What it is: This feature allows you to change the registered owner of a blueprint from yourself to any other user or an Organisation on the Atlas platform.
Full Governance: The transfer is comprehensive, including the migration of all associated protocols, metrics, access rights, and blueprint history.
Use Cases: Ideal for formalising organisational knowledge transfer, completing a commercial transaction with a buying party, or ensuring business continuity for critical models.

Note: You must be the blueprint owner to initiate transfer and all transfers are permanent
The Atlas Explorer Marketplace
The Atlas Explorer Marketplace is the central platform where Mind Architects can publish and share their operational blueprints.
What it is: The Marketplace is a hub for the community to facilitate the distribution of validated models and provide transparent access to reproducible methodologies.
Visibility: Architects who publish can set visibility and access parameters (public, private, or password-protected) for their blueprints.
Access for Free Users: The Marketplace allows you to discover and use powerful blueprints created by others, including a selection of Free Blueprints that are open for use.
Cloning Blueprints
Cloning is the core feature that allows you to start building on proven models, making it the most important tool for free users.
What Cloning Does: Cloning duplicates the entire structure of an existing blueprint—including all its protocols, metrics, and configurations—and places a copy directly into your personal workspace.
Full Ownership: The new version created in your workspace is fully editable and independent of the original, meaning you have full control over your copy for customisation.
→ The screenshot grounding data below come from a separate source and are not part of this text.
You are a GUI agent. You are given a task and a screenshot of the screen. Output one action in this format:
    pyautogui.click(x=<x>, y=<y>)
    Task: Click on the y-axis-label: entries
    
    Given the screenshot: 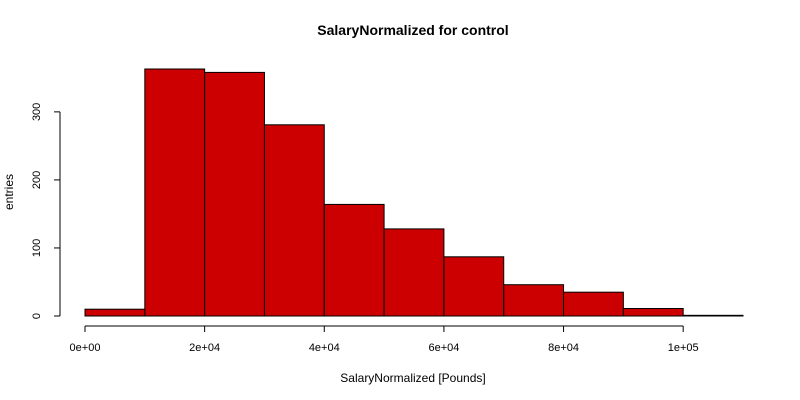 What is the action you would take?
    pyautogui.click(x=9, y=192)
    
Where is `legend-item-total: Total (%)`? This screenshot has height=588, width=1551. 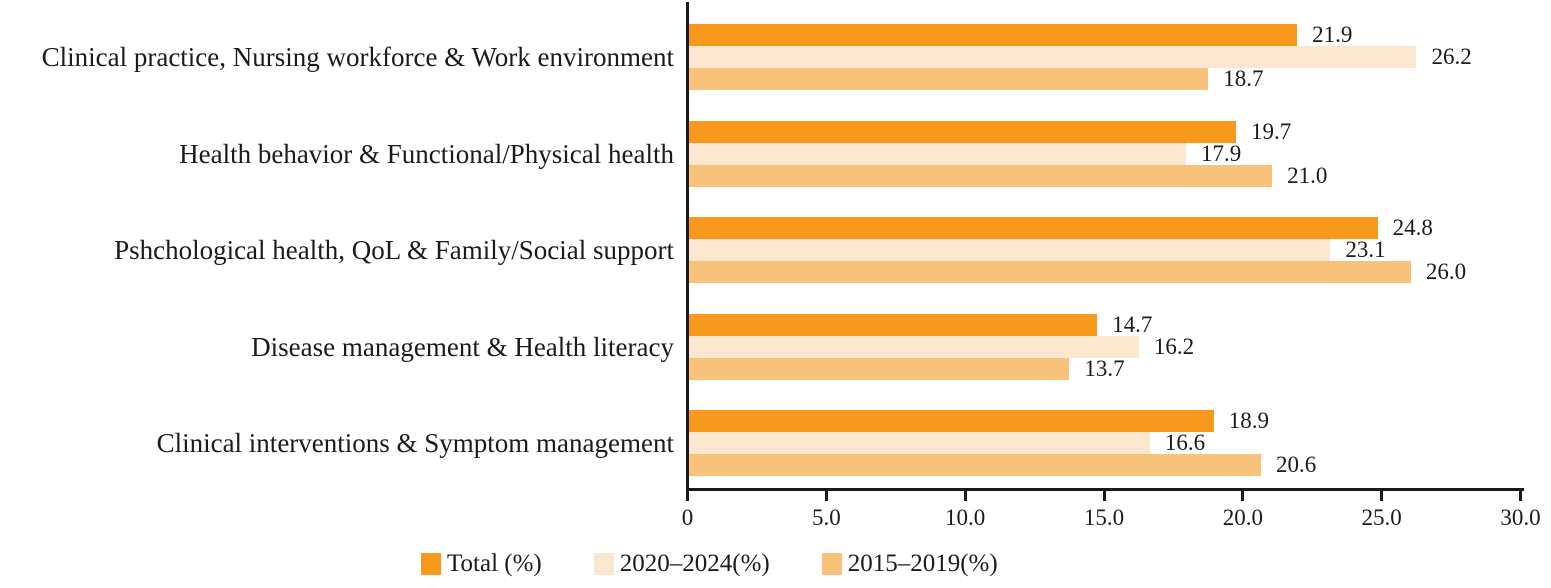
legend-item-total: Total (%) is located at coordinates (482, 564).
The Original is Safe: The original blueprint remains unchanged and publicly accessible in the Marketplace.
Availability: The ability to clone blueprints is available to you when accessing free Blueprints that are personally owned by the publishing user
API & Admin Dashboard
*Please note - this is a paid for feature - please get in touch to activate*
1. Atlas API Architecture: The Command Centre
The API Dashboard is the command centre for managing all aspects of your Atlas API integration. . It offers real-time monitoring of usage trends, quick access to token management, and system health checks. The dashboard tracks four key metrics that ensure smooth integration performance: the number of Active Tokens, the Total Requests made in the billing period, the Success Rate of API responses , and the remaining Rate Limit for the current window.
2. Authentication & Security Model: Protecting Your Expertise
Atlas secures access to all Blueprints and data using robust API Token authentication. This system is critical because it ensures that only authorised applications can interact with your organisation's intellectual property. When a paying customer creates a token, they configure it with specific permissions, scopes, and quotas. .
3. Understanding Token Types and Scope: Defining Access
The type and scope assigned to a token precisely define who can access what within the platform.
Internal Tokens are strictly scoped to internal operations, intended for systems and scripts that will remain within your organisation's boundary for tasks like internal process automation.
External Tokens are for external clients to access public endpoints. They are designed to be used in client applications where the token might be distributed or exposed outside the organisation.
4. The Admin Dashboard: Centralised Control and Management
The Admin Dashboard provides all the tools necessary for an organisation to manage its platform access, finances, and user permissions from a single location.
These are the key administrative areas available to paid customers:
User & Role Management: Control who has access to your organisation's resources and define specific roles and permissions.
Billing & Quota Management: Maintain full transparency over the platform's cost-per-use model, manage billing, and configure spending limits or quotas.
Organisation Settings: Configure high-level organisational parameters to ensure the platform operates within your company's guidelines.